In his assessment of the causes of the crisis, economist Nawar Ibrahim said, "Unfortunately, following up on developments in market realities, macroeconomic variables, and economic policy measures indicates a severe deterioration since the initial agreement (letter of intent) was announced at the expert level between Egypt and the Fund."

He added to Al-Jazeera Net that there are developments that would put pressure on the value of the pound to exceed expectations, and he talked about:

  • The emergence of a black market for foreign currencies.

  • Speculation on the dollar in Egypt and abroad.

  • Remittances of Egyptians working abroad declined during the first months of the current fiscal year.

  • An increase in the current account deficit.

Nawar Ibrahim referred to other factors, such as the deterioration of the overall balances in the state's public finances, with the continued increase in public spending, and financing this by increasing domestic borrowing to unprecedented levels.

He said that it is noticeable that the expansionary fiscal policy is moving in a direction that contradicts the direction of the strict monetary policy, indicating that the government obtains more liquidity to cover its financing needs, while the liquidity available to the private sector is subject to contraction due to the high cost and the central bank's absorption of liquidity from banks in favor of the government. .

The economist believed that the free fall of the value of the pound may stop temporarily, if Egypt obtains the first tranche of the loan before the end of next December, but the basic factors that pressure the value of the pound downward will continue to influence.

The essential solution, according to Nawar Ibrahim, is:

  • Stop increasing and decreasing public spending.

  • Ending the mismatch between fiscal and monetary policies.

  • Re-allocation of resources on sound economic bases.

  • Increasing public revenues by subjecting all economic entities to law, taxes and fees.

Huge financial burden

Egypt's bloated current account deficit, and what is due for repayment of external debt, amounts to $33.9 billion until mid-2025, leaving the country vulnerable, "and subjecting the country's rating to a downgrade, according to Fitch Ratings.

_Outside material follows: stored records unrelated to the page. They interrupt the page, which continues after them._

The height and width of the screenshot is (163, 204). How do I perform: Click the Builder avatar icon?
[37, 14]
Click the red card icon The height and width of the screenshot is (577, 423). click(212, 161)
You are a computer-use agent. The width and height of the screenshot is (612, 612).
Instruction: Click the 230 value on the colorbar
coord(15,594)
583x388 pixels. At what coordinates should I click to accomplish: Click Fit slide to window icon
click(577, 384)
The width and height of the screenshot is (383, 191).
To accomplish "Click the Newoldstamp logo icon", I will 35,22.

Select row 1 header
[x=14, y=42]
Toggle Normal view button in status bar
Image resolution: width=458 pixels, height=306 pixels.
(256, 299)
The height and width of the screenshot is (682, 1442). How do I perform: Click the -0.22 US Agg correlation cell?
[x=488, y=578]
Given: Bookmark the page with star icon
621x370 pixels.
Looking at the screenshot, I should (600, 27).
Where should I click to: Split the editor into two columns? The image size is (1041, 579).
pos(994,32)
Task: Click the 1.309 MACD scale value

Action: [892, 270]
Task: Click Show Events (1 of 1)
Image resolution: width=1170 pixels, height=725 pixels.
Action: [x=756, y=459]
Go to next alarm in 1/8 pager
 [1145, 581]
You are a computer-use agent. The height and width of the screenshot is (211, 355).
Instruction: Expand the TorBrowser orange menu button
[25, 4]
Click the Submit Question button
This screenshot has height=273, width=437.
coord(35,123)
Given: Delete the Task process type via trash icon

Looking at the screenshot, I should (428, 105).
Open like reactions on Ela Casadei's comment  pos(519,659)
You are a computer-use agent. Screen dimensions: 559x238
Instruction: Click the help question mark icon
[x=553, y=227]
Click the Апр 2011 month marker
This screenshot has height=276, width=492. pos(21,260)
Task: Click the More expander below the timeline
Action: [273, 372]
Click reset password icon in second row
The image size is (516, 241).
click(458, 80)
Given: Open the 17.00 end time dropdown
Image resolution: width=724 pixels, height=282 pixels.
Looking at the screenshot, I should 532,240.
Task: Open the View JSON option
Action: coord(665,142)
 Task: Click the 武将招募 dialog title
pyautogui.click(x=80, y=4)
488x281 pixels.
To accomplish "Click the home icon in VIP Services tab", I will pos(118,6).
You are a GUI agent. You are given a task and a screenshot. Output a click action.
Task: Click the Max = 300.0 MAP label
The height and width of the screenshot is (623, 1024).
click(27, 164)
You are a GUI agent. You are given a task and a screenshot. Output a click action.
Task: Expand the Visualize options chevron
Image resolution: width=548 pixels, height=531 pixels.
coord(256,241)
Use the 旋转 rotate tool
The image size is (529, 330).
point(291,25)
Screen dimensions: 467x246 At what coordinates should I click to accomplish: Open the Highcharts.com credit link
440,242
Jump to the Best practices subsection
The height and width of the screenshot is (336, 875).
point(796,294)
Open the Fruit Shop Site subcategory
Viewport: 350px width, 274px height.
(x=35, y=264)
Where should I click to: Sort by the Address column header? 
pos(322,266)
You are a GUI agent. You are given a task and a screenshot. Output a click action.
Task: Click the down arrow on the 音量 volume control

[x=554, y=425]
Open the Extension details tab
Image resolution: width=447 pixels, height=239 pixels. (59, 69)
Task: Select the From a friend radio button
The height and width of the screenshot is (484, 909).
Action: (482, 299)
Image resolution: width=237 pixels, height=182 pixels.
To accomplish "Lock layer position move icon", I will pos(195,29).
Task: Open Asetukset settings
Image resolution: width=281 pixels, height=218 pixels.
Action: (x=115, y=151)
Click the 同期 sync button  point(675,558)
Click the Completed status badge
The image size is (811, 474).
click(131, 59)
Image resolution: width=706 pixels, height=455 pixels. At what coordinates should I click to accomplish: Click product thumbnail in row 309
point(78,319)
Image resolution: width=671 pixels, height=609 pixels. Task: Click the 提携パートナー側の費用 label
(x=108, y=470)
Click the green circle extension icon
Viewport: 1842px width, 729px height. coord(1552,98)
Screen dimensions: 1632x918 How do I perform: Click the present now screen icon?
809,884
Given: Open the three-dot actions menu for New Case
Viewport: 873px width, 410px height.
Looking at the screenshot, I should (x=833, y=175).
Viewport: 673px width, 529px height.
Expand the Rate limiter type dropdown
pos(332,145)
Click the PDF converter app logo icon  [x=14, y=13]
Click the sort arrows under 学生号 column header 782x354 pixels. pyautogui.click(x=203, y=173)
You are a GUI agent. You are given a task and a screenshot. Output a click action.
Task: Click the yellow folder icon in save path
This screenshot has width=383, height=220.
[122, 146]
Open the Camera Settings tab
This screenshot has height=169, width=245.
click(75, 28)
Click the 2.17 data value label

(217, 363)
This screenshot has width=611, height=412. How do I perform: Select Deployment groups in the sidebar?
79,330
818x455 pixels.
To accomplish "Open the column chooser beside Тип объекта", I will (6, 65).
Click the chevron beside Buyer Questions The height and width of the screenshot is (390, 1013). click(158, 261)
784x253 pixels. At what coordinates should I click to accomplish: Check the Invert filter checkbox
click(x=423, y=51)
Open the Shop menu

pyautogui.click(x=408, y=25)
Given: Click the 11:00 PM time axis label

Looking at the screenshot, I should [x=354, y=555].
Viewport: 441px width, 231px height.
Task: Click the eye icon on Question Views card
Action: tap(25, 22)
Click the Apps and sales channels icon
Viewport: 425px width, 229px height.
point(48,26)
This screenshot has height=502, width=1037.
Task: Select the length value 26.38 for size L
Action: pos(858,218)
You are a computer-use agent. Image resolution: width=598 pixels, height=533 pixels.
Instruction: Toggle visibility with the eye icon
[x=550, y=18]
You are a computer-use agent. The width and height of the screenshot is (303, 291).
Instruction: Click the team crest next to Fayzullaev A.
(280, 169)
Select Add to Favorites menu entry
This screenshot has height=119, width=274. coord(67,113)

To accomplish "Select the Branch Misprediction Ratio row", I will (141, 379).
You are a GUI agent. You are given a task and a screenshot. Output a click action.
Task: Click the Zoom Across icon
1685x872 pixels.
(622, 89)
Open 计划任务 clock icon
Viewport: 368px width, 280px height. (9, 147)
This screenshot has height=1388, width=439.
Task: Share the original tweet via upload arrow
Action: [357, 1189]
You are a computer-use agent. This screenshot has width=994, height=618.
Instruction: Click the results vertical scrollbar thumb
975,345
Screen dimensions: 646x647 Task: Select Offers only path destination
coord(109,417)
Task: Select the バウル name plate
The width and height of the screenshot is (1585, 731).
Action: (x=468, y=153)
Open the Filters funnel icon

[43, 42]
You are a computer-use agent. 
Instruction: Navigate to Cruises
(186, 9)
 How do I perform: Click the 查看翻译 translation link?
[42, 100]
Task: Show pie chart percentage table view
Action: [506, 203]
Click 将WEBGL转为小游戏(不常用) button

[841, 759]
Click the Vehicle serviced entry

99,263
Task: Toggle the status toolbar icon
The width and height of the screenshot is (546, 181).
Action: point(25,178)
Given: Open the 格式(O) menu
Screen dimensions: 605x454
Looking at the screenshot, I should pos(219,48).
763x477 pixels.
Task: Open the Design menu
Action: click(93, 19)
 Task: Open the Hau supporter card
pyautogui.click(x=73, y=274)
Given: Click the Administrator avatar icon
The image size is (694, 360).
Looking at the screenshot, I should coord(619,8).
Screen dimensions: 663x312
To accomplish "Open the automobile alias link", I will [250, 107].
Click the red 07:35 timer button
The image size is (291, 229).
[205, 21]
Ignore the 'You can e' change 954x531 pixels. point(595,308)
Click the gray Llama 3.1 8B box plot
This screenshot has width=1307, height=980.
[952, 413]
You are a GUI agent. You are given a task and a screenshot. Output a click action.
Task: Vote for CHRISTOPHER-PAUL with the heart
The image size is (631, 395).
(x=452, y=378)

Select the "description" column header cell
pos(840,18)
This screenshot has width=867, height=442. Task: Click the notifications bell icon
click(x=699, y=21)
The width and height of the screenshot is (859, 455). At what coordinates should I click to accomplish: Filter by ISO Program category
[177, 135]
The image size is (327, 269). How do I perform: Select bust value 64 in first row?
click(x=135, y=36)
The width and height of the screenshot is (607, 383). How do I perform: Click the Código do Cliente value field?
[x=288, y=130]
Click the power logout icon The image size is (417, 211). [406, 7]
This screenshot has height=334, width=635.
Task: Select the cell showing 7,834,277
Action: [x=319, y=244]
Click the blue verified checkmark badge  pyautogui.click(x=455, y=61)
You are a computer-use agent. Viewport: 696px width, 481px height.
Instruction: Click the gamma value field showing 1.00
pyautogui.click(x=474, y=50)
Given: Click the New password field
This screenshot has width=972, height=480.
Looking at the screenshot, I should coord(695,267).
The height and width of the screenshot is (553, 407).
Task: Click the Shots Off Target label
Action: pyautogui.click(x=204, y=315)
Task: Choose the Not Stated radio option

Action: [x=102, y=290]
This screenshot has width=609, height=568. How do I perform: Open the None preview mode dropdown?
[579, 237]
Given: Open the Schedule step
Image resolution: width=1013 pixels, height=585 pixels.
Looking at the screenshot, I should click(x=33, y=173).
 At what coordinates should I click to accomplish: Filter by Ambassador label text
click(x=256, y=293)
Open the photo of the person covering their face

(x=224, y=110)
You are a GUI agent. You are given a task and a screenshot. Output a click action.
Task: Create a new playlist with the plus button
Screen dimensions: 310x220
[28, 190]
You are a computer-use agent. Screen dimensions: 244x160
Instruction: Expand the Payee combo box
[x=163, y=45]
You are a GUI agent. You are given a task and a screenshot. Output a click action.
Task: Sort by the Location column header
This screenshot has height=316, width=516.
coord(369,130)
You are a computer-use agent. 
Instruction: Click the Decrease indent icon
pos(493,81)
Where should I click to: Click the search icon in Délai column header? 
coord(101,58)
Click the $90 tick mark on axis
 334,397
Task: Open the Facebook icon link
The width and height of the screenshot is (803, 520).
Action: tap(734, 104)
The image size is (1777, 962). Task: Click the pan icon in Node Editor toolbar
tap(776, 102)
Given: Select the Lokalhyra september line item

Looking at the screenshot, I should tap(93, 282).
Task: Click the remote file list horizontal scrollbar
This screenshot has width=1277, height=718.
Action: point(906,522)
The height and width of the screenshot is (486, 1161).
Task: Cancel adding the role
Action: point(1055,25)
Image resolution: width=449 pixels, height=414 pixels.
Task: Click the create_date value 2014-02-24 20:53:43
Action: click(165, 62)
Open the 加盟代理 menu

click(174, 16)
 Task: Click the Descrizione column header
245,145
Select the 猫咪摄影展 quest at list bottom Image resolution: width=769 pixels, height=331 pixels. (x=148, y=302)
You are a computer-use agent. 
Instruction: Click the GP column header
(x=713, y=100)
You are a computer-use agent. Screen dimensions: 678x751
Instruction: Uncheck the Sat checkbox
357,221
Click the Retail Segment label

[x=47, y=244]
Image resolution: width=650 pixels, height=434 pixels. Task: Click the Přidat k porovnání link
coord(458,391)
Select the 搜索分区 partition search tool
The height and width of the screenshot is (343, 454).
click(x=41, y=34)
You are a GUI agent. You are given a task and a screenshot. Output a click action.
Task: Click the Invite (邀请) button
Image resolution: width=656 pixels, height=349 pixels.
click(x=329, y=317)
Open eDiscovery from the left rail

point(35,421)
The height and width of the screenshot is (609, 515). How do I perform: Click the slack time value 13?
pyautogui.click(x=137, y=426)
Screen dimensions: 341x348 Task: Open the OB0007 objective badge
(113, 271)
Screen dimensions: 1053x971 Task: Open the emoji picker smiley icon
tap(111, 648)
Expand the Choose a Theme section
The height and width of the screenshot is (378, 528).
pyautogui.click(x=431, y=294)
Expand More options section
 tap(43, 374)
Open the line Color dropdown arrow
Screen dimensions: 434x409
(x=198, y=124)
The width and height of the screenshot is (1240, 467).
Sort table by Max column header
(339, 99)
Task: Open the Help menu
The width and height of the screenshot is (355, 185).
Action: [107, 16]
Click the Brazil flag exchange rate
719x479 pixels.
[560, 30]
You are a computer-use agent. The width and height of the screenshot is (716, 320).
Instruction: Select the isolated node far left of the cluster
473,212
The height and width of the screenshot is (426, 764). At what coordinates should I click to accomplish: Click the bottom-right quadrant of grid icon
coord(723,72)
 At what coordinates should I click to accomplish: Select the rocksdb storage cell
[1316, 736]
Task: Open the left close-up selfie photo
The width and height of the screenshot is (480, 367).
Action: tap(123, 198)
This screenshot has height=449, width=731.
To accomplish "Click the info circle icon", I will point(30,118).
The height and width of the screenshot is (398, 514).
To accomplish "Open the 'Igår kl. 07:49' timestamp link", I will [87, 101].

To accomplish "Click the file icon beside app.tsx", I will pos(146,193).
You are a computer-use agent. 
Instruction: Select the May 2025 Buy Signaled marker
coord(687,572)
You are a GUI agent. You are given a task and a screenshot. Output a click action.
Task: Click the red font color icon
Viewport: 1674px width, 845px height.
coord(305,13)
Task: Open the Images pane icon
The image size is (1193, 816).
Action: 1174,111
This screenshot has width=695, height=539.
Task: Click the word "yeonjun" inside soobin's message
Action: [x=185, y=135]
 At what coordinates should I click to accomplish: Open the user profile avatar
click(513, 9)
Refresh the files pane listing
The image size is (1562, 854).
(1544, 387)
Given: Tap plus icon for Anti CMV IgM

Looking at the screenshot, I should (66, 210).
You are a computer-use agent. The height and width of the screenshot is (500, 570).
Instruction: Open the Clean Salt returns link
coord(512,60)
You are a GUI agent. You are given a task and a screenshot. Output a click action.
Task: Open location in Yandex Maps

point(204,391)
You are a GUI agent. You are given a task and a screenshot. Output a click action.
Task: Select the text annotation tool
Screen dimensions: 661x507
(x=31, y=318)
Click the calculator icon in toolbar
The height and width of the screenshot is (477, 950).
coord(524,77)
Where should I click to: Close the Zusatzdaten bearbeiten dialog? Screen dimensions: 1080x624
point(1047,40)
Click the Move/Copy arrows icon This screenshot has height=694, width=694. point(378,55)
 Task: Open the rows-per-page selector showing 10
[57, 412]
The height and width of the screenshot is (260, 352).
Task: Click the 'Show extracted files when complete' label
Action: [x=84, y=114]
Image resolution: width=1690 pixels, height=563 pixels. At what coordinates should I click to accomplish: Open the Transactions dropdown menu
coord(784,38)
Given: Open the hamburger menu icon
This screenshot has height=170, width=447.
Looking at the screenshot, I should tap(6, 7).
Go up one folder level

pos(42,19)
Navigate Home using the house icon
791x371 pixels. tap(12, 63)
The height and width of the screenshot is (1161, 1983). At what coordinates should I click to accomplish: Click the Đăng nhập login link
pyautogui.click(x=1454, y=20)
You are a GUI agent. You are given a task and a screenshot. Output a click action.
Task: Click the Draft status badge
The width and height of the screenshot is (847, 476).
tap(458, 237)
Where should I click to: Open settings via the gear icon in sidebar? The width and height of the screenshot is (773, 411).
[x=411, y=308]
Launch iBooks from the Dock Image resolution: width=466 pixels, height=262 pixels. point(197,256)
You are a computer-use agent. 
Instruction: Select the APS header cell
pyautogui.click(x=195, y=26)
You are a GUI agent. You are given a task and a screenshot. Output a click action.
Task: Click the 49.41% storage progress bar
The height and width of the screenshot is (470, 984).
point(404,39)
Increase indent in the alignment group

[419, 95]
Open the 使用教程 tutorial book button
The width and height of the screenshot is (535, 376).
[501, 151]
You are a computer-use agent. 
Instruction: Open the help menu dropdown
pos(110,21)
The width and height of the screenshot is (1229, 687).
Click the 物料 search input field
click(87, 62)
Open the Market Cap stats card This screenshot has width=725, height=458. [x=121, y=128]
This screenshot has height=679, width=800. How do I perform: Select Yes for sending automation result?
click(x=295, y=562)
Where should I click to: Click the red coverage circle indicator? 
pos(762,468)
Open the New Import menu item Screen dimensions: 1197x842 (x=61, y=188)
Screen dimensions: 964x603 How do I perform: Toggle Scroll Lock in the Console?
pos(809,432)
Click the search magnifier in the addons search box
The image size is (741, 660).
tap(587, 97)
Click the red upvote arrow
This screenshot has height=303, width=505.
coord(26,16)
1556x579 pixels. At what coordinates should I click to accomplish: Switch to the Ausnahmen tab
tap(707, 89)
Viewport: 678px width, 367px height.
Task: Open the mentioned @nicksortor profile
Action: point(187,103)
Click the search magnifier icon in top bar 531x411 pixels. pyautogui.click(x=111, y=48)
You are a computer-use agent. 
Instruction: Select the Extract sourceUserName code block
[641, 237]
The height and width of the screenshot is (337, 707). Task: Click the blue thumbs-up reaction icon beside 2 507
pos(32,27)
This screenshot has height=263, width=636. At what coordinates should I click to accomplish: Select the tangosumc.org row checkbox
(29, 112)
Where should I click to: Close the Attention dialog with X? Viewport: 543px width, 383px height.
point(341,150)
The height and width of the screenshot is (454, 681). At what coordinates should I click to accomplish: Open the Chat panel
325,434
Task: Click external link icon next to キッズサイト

No country spends more than 41% of government revenue on interest payments, with the exception of Sri Lanka, which has defaulted, and Ghana, which soon will, according to the agency's troubling report.

currency weakening

The founder and head of the investment consulting company “Boise Investments”, Sherif Othman, attributed the pound’s decline at a greater rate than expected to the increase in demand for the dollar, and said: “It is clear until this moment, despite the significant devaluation of the pound, that the demand for the dollar is still more than what is available and supplied, especially with Presence of deferred external liabilities.

He explained, in statements to Al-Jazeera Net, that any dollar that was saved and most of it from hot money is directed to fill late requests for imported goods, knowing that the Central Bank sold large quantities through its banking arms - Al-Ahly and Egypt - in order to fill the deficit centers that they had for more than year despite the losses.

In Othman's belief, this problem will not be solved until imports are halted and pressure groups resisted by major importers, limiting it to necessities and correcting the order of priorities such as providing medicine, food commodities and basic production inputs.

Allowing the pound to decline to these levels means - according to the banking expert - that Egypt is seeking to overcome the currency shortage by devaluing the pound until it reaches a level that foreign investors like, whether in terms of direct or indirect investment, and thus stops the decline of the pound, indicating that Egypt is trying to solve a shortage crisis. The dollar by weakening the currency instead of defaulting.

Egypt topped the list among the 32 emerging markets listed on the Damocles index of the Japanese Nomura Bank, which is an indication of a strong chance that the country will be exposed to an exchange rate crisis in the coming months, according to observers.

The Damocles model is an early warning adopted by Nomura for exchange rate crises in emerging markets. There are key indicators of the index, including foreign currency reserves, short-term external debt, and interest rate.